Gabriele Ptok blickte zurück aufs Lesesessel-Projekt: „Unsere Schüler haben an zwei Tagen über 400 ausgemusterte Bücher eingegipst, im Speisesaal und unter unserem Vordach.“ Das sei eine schwierige, lustige, bisweilen auch dreckige Angelegenheit gewesen. „Besonders der Bogen der Lehne war schwer zu gipsen“, sagte Ptok. Doch mithilfe der Lehrer, Betreuer und von Liesel Metten gelang den Kindern das Kunstwerk. Die Bedachungsfirma Neger aus Mainz habe den Sessel aus Gips kostenlos zur Gießerei gefahren, auch bei den Gipsbinden habe es sich um Spenden gehandelt. Die 20 000 Euro für den Bronzeguss wiederum brachte die Bürgerstiftung Rheinhessen mittels Crowdfunding auf. Vorsitzende Irene Alt informierte, dass die Stiftung sich um soziale Projekte kümmere, und es sei großartig gewesen, dass sich 103 Unterstützer gefunden hätten, die insgesamt 23 000 Euro sammelten. Der Lesesessel verbinde Kunst mit Sozialem, Kultur und Tourismus.

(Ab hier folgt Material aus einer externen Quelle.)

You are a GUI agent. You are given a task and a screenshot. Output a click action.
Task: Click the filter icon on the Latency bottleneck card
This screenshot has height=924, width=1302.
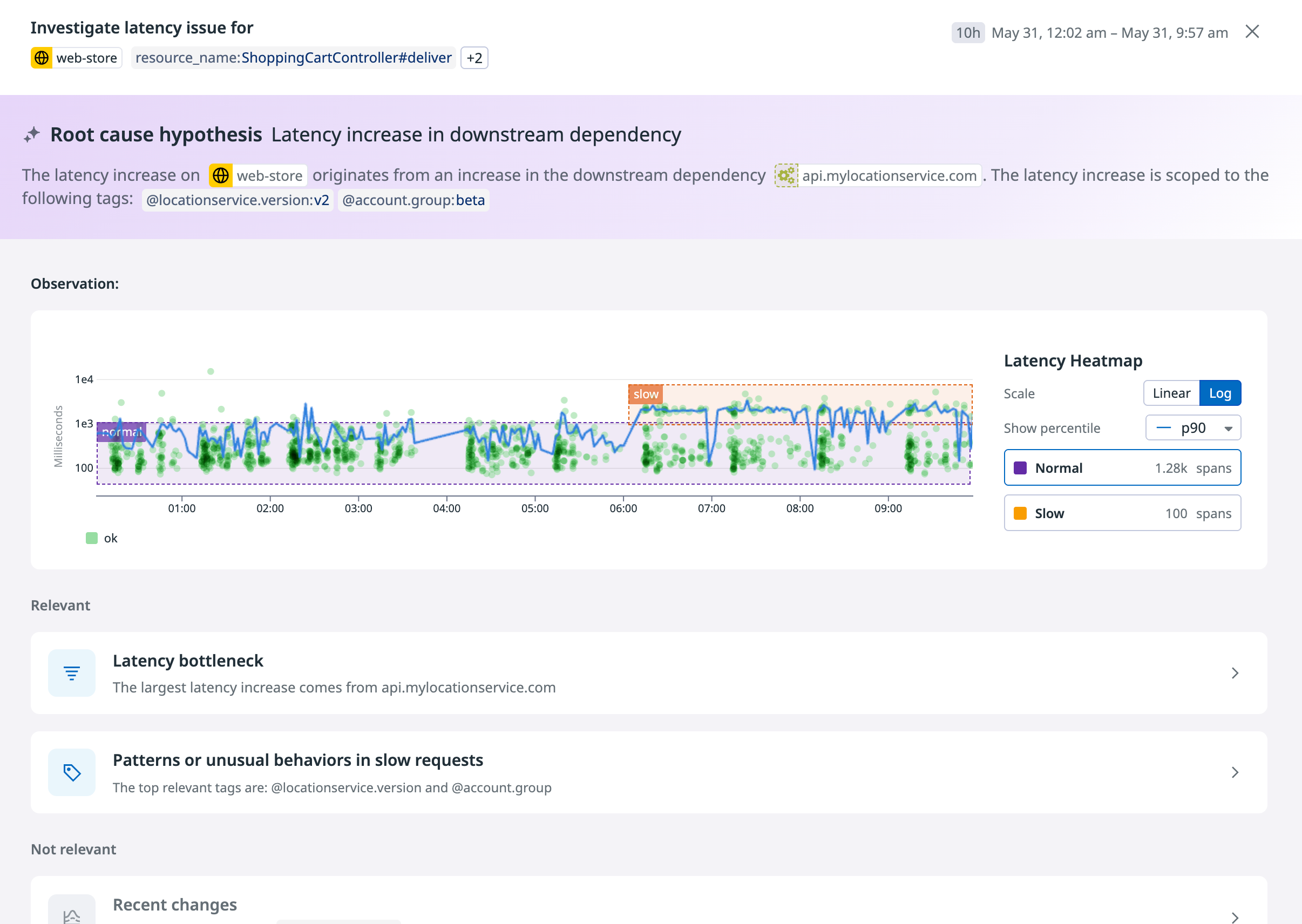tap(71, 672)
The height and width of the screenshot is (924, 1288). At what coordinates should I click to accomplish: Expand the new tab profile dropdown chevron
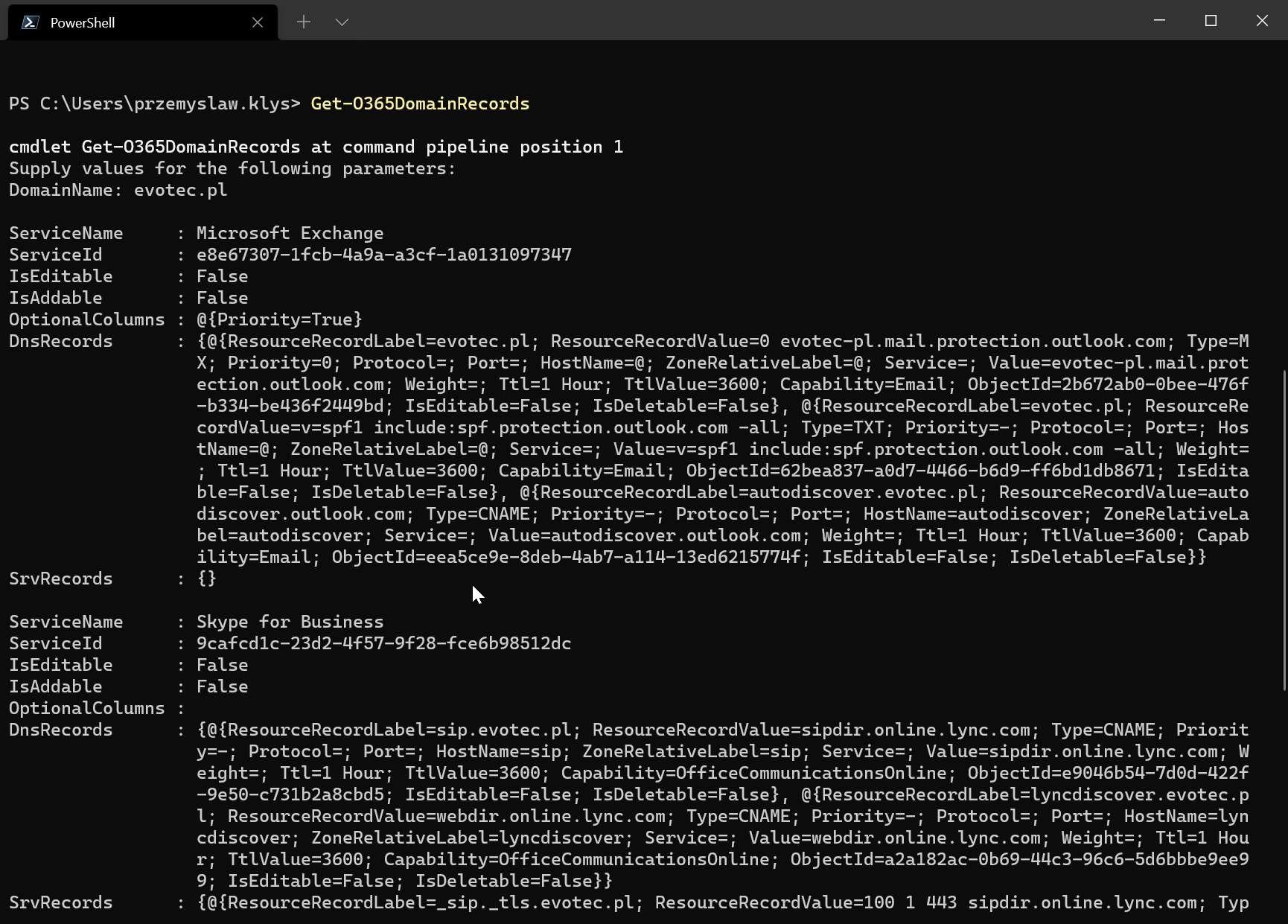pyautogui.click(x=342, y=22)
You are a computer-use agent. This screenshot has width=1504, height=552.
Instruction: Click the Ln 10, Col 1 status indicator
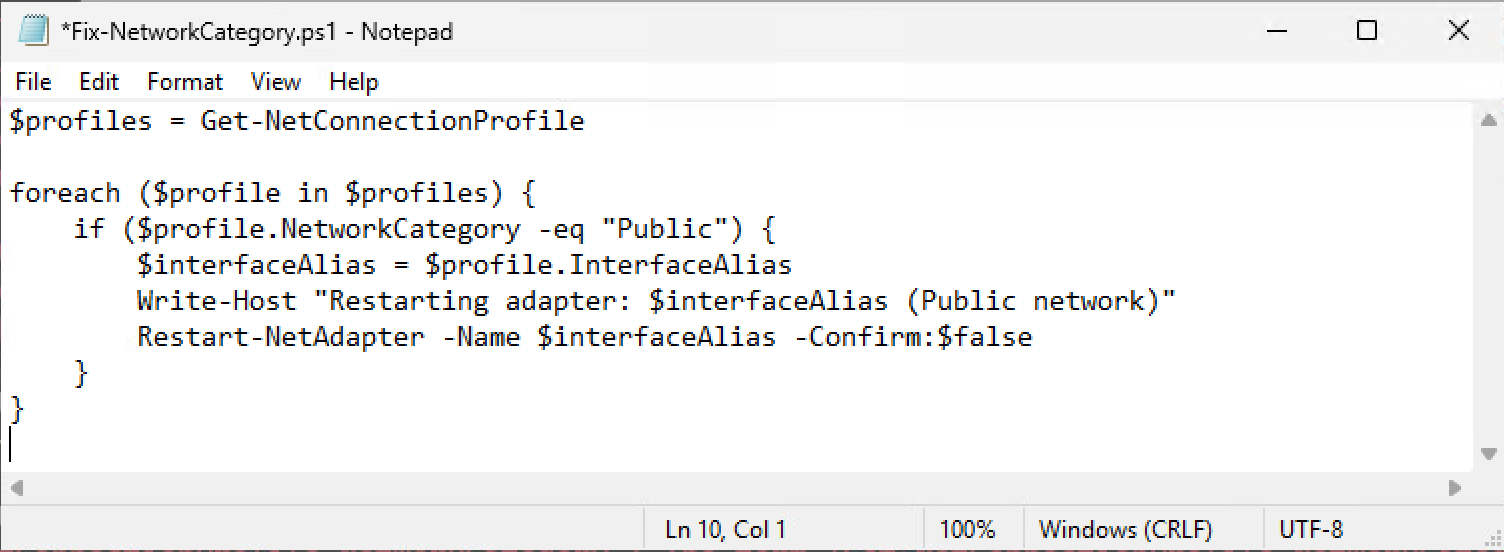(x=726, y=529)
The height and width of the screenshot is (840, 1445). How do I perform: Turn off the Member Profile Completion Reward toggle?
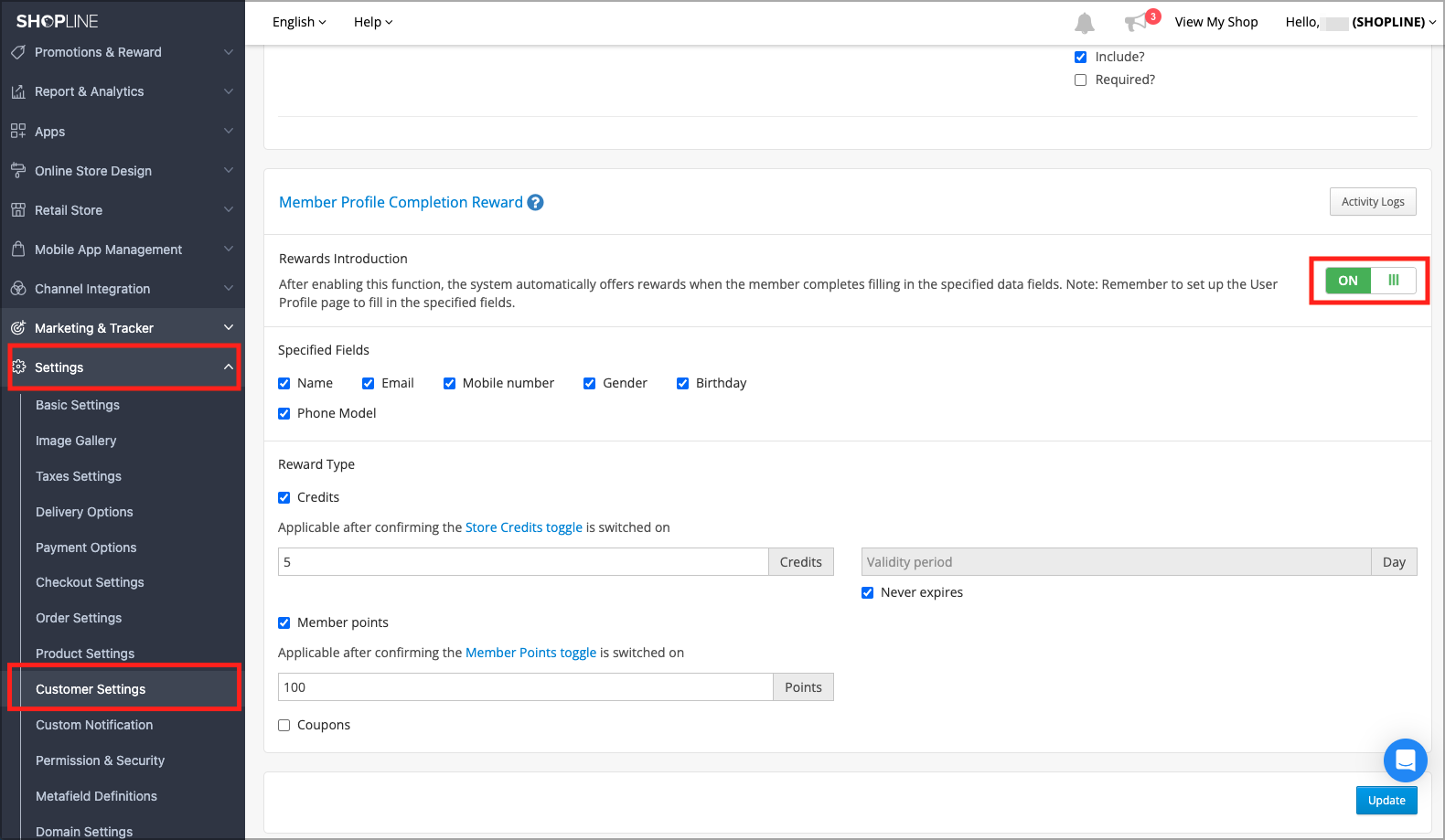1370,281
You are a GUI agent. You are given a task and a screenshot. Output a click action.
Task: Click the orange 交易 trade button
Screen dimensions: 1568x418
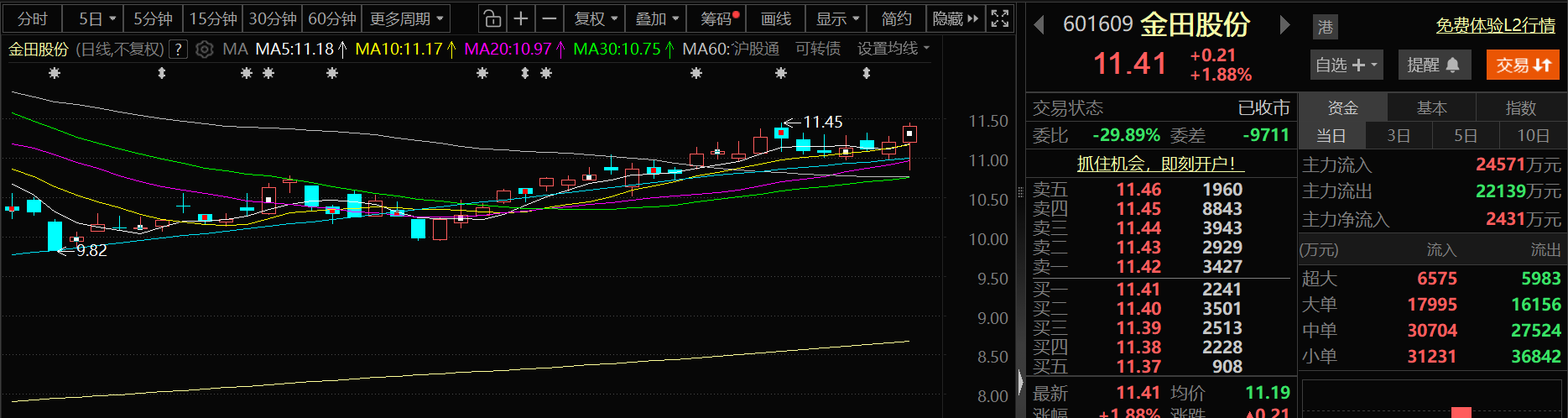(x=1523, y=65)
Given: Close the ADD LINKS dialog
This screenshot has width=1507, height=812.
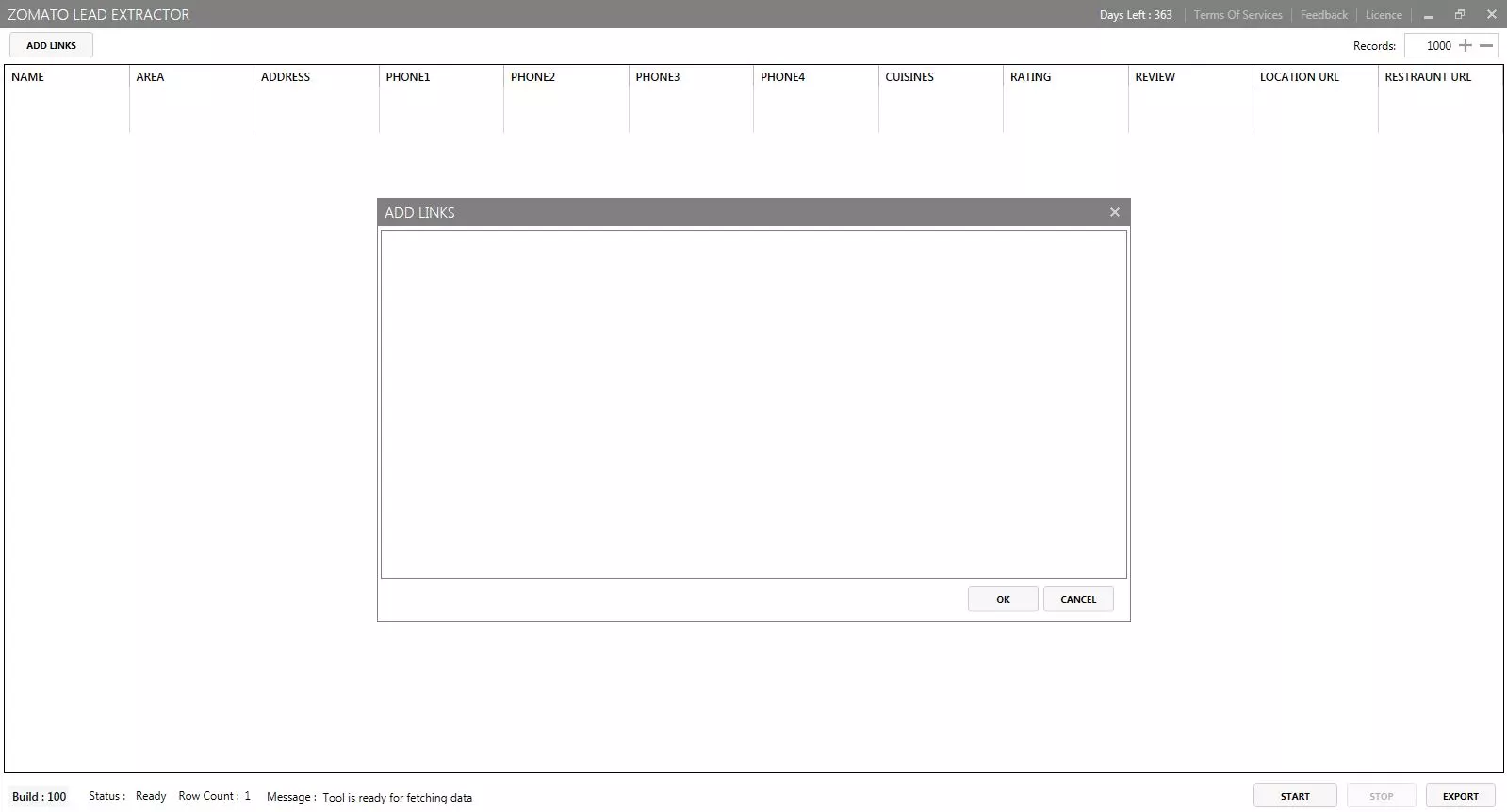Looking at the screenshot, I should point(1115,212).
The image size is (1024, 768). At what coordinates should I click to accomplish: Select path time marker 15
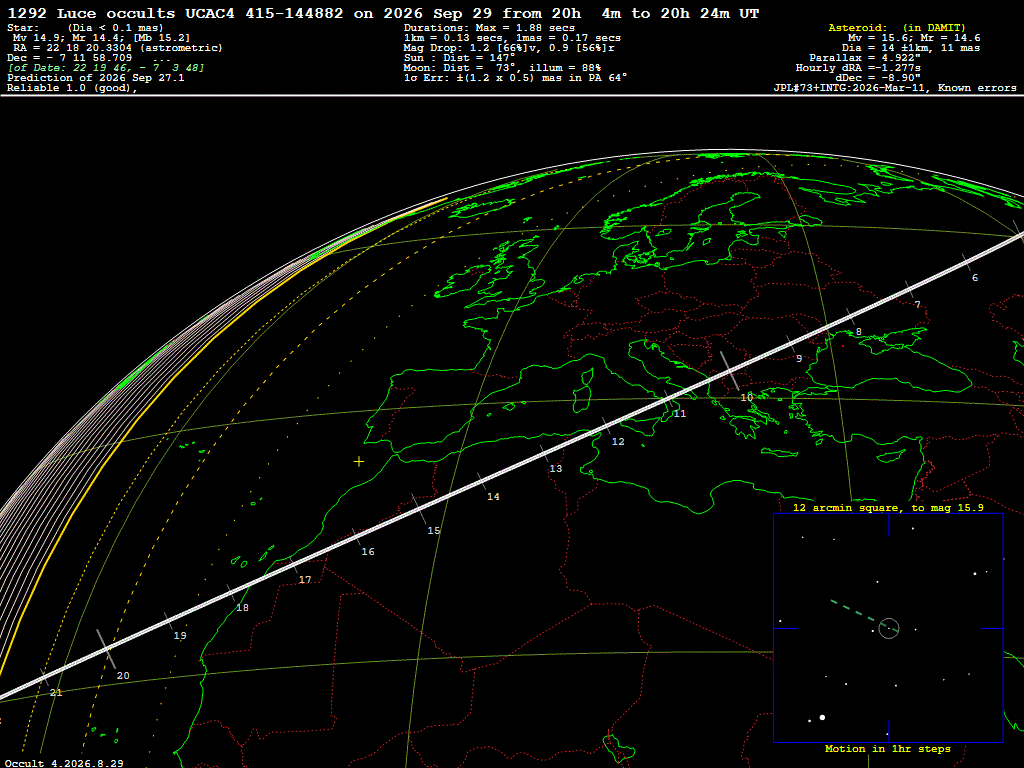[x=434, y=531]
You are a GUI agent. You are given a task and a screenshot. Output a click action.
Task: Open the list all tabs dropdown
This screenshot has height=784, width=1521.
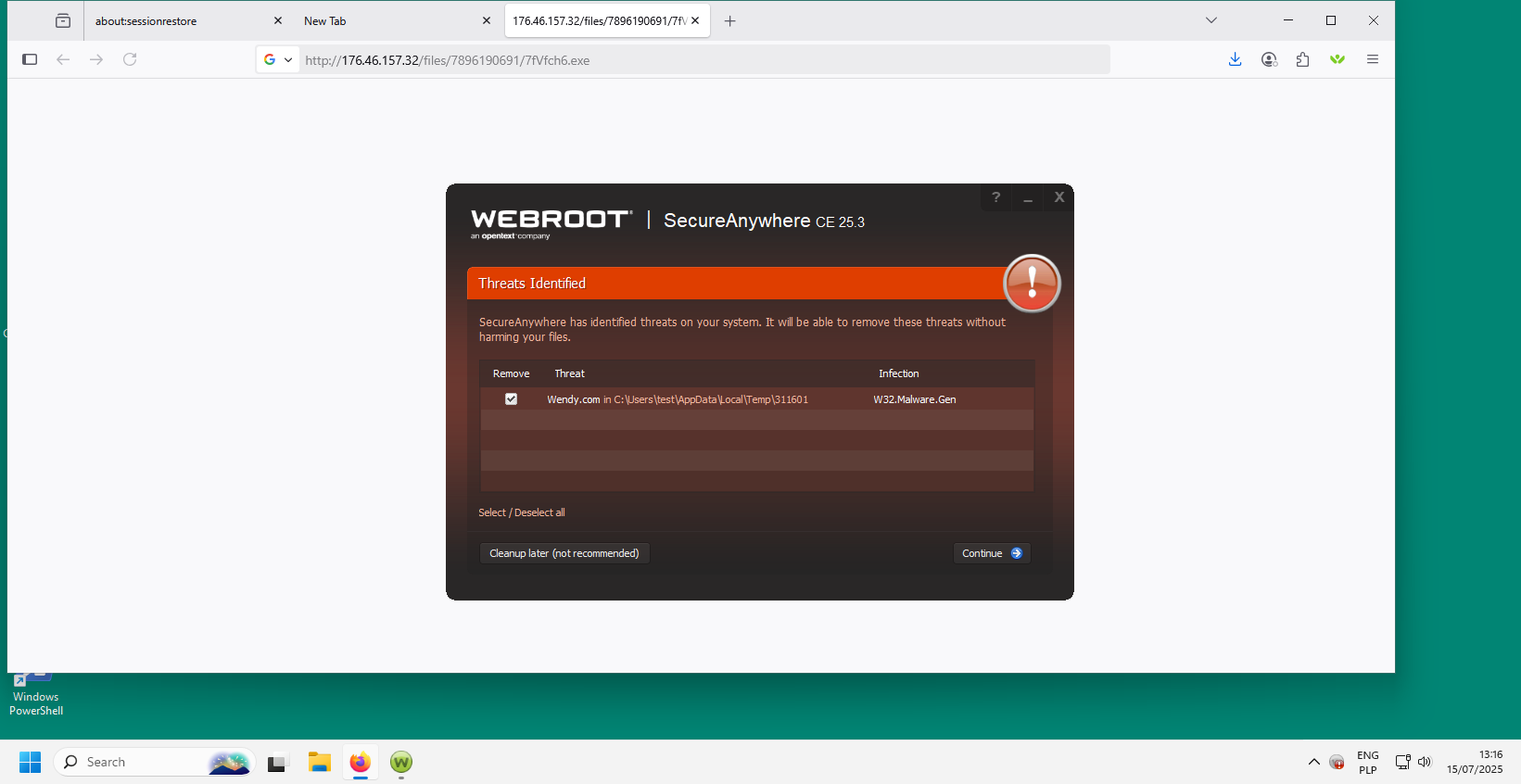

Liesel Metten unterstrich, die Plastik sei Wilhelm Holzamer gewidmet, dem Nieder-Olmer Schriftsteller. „Er darf nicht in Vergessenheit geraten, und deshalb ist zur Einweihung des Sessels eine Broschüre erschienen. Sie enthält Holzamers Novelle ,Sein letztes Hochamt‘; einleitende Worte dazu hat der frühere Leiter der AZ-Feuilletonredaktion, Jens Frederiksen, verfasst.“ Die Broschüre wurde unter den Anwesenden verteilt. Sodann ließen sich die Kinder und zahlreichen Erwachsenen, die zur Feier gekommen waren, nicht zweimal bitten und saßen nach Ende der Zeremonie fleißig Probe auf dem guten Stück.